Finally, based on these findings, we decided to investigate whether aside from regulating cytokinetic cell intercalation at the ABpl-P2/C contact, cell-cell contact localized PAR-3 also regulates cytokinetic cell intercalation during later stages. To do so, we focused on the MS-E contact that also shows a very clear PAR-3 enrichment (Figure 7C). Here, during cytokinesis of the MS blastomere, neighboring AB-derived blastomeres readily intercalate into the MS furrow while E does not (Supplementary Figure S7, white outlines). Moreover, we also observe that a large fraction of cortical PAR-3 accumulates in the midbody in the subsequent division of the E blastomere (Supplementary Figure S7; arrowhead) and the remaining apical PAR-3 stays associated with the Ea-Ep cell-cell contact. This is only observed for the E blastomere and not for any other blastomere, arguing that clearing of apical PAR-3 through this mechanism might help to prepare Ea and Ep for gastrulation where they are covered by neighboring cells (Nance et al., 2003). Thus, a main function of cell-cell contact localized PAR-3 seems to regulate cytokinetic cell-cell intercalation which can give rise to substantial cell rearrangements in a structure that is only composed of a few cells.

Discussion

Early Establishment of Planar Polarity in C. elegans

More than 20 years ago, the concept was established that blastomeres in C. elegans are specified by a process of stepwise, binary diversification involving the Wnt pathway genes lit-1/NLK and pop-1/TCF/LEF (Kaletta et al., 1997; Lin et al., 1998). Subsequently, it was shown that the core of this specification system is a relay of Wnt-dependent spindle-polarizing information that originates in the germline blastomere P1 and is maintained in its descendants (Bischoff and Schnabel, 2006). Since the C. elegans embryo can be considered a squamous-like epithelium, this specification system will most likely require planar polarized domains to prevent cell-cell mixing at cell fate boundaries and during cell division, particularly since cell divisions usually generate anteroposteriorly staggered configurations. Here, we demonstrate that after the transition from anteroposteriorly polarized blastomeres in the 2-cell to apicobasally polarized blastomeres in the 4-cell embryo, specific blastomeres also become polarized in the plane of the embryonic epithelium. We show that planar asymmetries are established through deployment of the same machinery that patterns anteroposterior and apicobasal polarity, cortical contractile actomyosin flow together with anterior/apical polarity determinants, most importantly, PAR-3. It seems plausible to speculate that the most likely physiological function of transiently stable apical domains is to provide cells with the ability to undergo a shape transition after exit from mitosis. At this early stage, blastomeres neither have developed canonical cell-cell junctions (whose remodeling would lead to new configurations of cells) nor do they form bona fide protrusions at this stage that would allow them to migrate directionally. In other words, we consider apical domains at this stage the main cellular mechanism to control cell shape during cell-cell re-arrangements outside mitosis (where this is regulated by spindle orientation).
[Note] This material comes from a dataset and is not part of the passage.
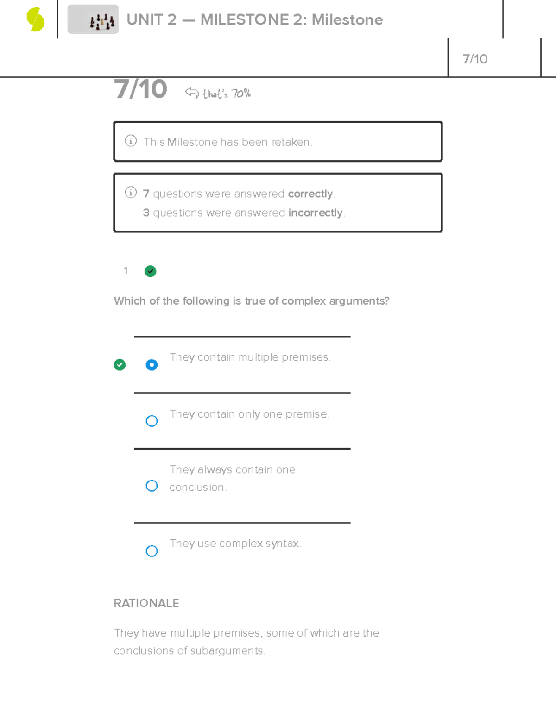The image size is (556, 719).
Task: Click the rationale explanation paragraph
Action: pos(246,641)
In addition to the first cell with obvious planar asymmetries, ABpl, which drives l/r axis formation, planar polarization of cells is restricted to cell-cell contacts with posterior lineages that need to give rise to (mostly) clonal tissues, germline (P2 and P3), endoderm (E and Ex), and laterally symmetric body muscle (C and Cx). We present evidence that planar polarized landmarks on these lineages seem to help in preventing cell-cell intercalation during division of these lineages (Figure 7 and Supplementary Figure S7). In many embryos, regulated, cell division-mediated intercalations contribute to cell movements and patterning during early development, including the Drosophila (Founounou et al., 2013; Guillot and Lecuit, 2013; Herszterg et al., 2013), the chick (Firmino et al., 2016), and the Xenopus embryo (Hatte et al., 2014). This is due to the fact that cytokinesis has to adapt to the multicellular context, where the dividing cell biomechanically signals the need for adhesion remodeling to the neighboring cells (Herszterg et al., 2014). The situation in C. elegans is slightly different than in those organisms since furrowing is asymmetric and progresses from apical to basal, where the midbody is then localized, while in many other organisms, midbodies of embryonic epithelia end up on the apical side (Herszterg et al., 2014). This difference is most likely due (1) to the lack of polarized apical junctions in C. elegans that can serve as a mount for the actin cytoskeleton in other organisms, and (2) since the early C. elegans embryo is topologically different from other embryonic epithelia, consisting of a small number of squamous-like blastomeres where cell-cell contact rearrangements appear more similar to those in early embryos of other holoblastically cleaving species like mouse or human. Interestingly, although a stochastic process, lineage segregation depends on the inheritance of the apical domain in the mouse embryo (Maître et al., 2016; Korotkevich et al., 2017), highlighting a conserved function of apical polarity determinants in cell fate specification.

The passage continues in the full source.